----- Working data
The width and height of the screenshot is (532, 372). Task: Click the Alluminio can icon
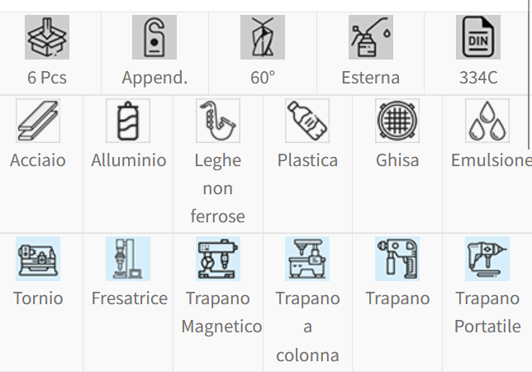click(x=128, y=121)
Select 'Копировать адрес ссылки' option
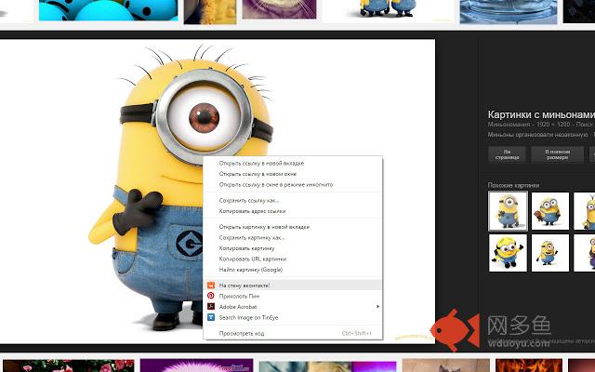The image size is (595, 372). click(252, 211)
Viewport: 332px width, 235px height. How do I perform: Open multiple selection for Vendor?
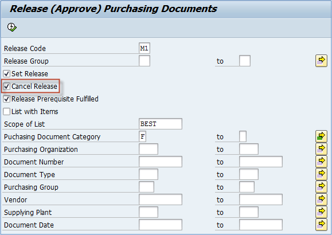point(321,199)
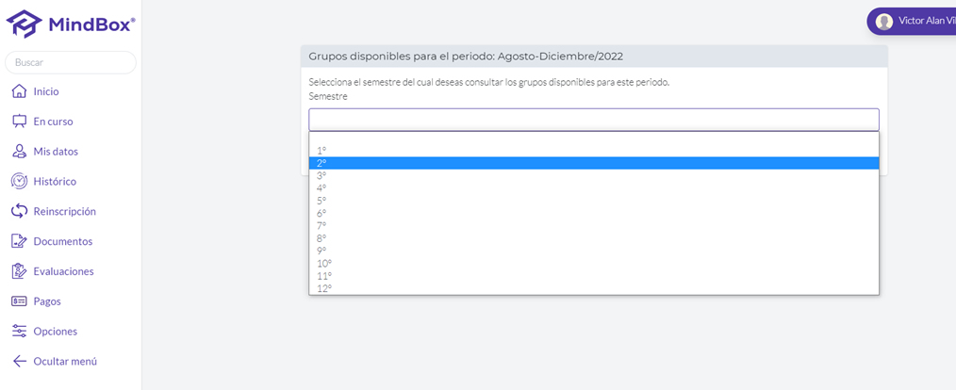Click the MindBox logo
This screenshot has height=390, width=956.
coord(71,24)
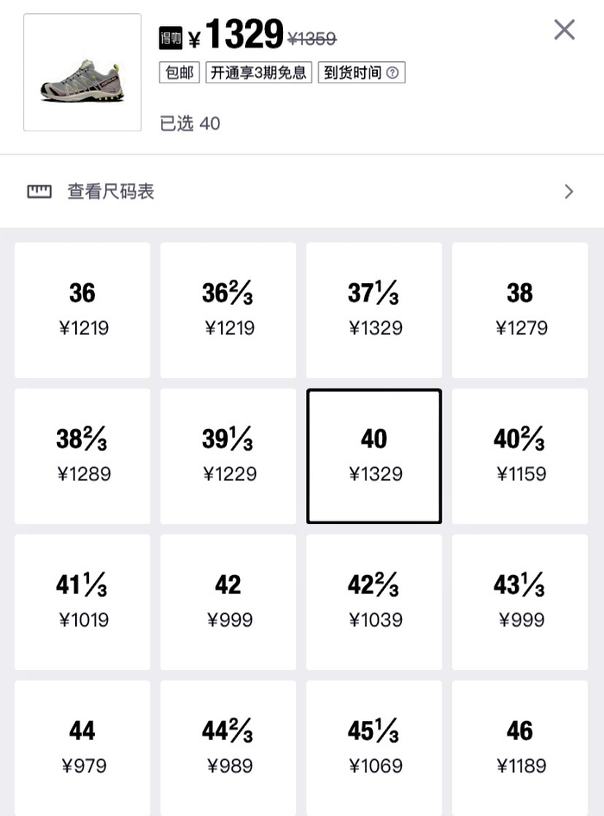Pick size 39⅓ priced ¥1229
Screen dimensions: 604x816
[227, 455]
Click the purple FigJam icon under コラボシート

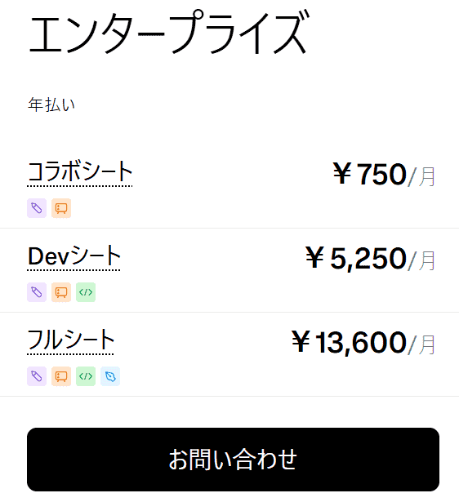point(37,208)
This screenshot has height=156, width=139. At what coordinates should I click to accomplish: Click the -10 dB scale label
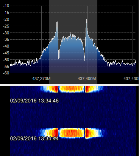(6, 6)
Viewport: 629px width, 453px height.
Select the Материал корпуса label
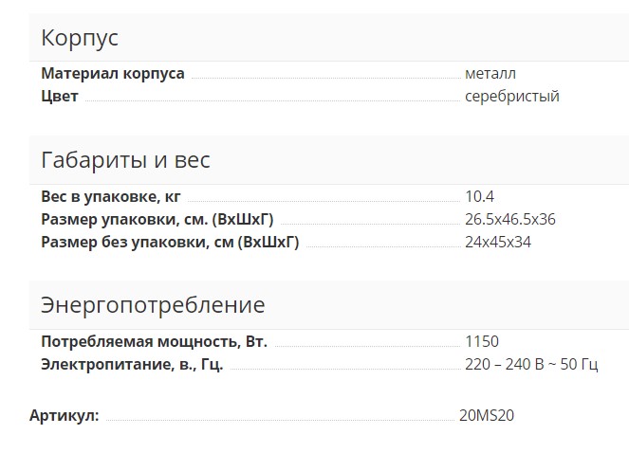click(113, 74)
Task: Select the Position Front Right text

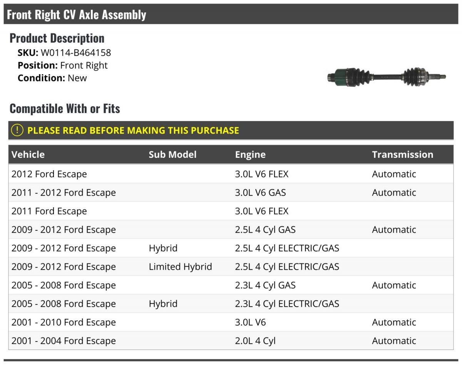Action: tap(63, 66)
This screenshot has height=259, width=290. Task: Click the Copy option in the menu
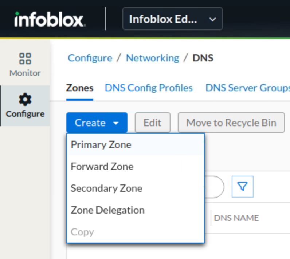point(82,232)
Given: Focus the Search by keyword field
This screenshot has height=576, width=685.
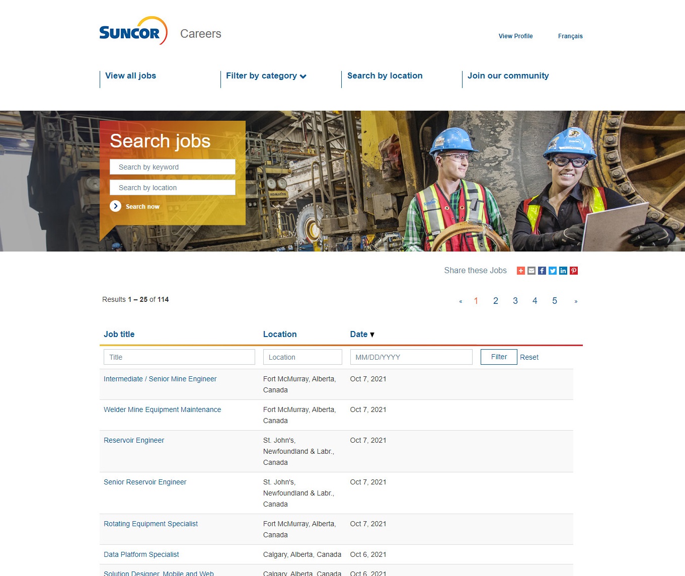Looking at the screenshot, I should (173, 167).
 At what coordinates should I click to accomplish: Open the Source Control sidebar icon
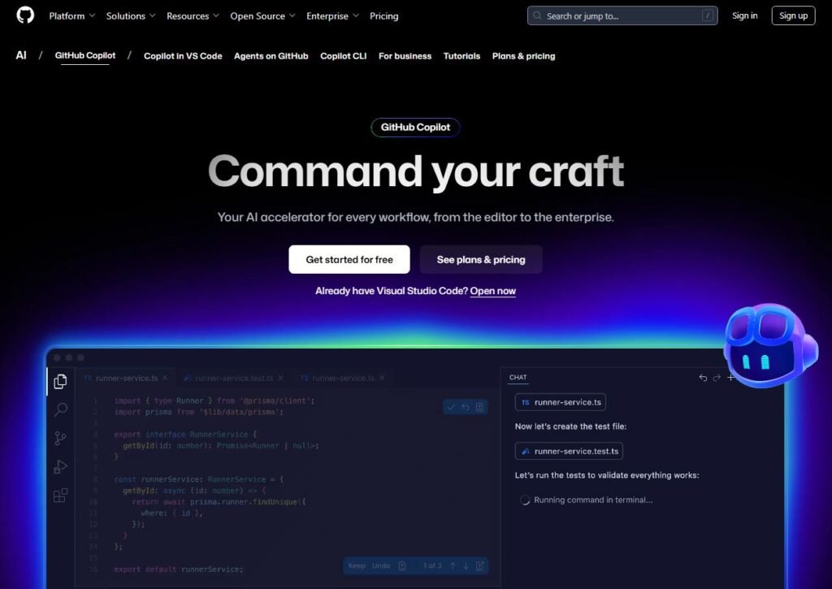(x=60, y=438)
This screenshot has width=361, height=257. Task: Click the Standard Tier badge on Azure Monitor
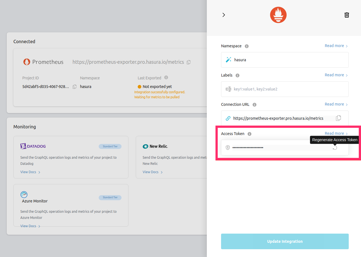(110, 197)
----------
● What to work on:
Starting at the line containing "Select the Материал корпуса label" and stopping at the line containing "Given: Focus the Search by keyword field", output each line exactly as it appears above. Leave out the pictures.

● Solution to this task:
Select the Материал корпуса label
click(113, 74)
Task: Select the Position Front Right text

Action: tap(63, 66)
This screenshot has height=259, width=290. Task: Click the Copy option in the menu
point(82,232)
Given: Focus the Search by keyword field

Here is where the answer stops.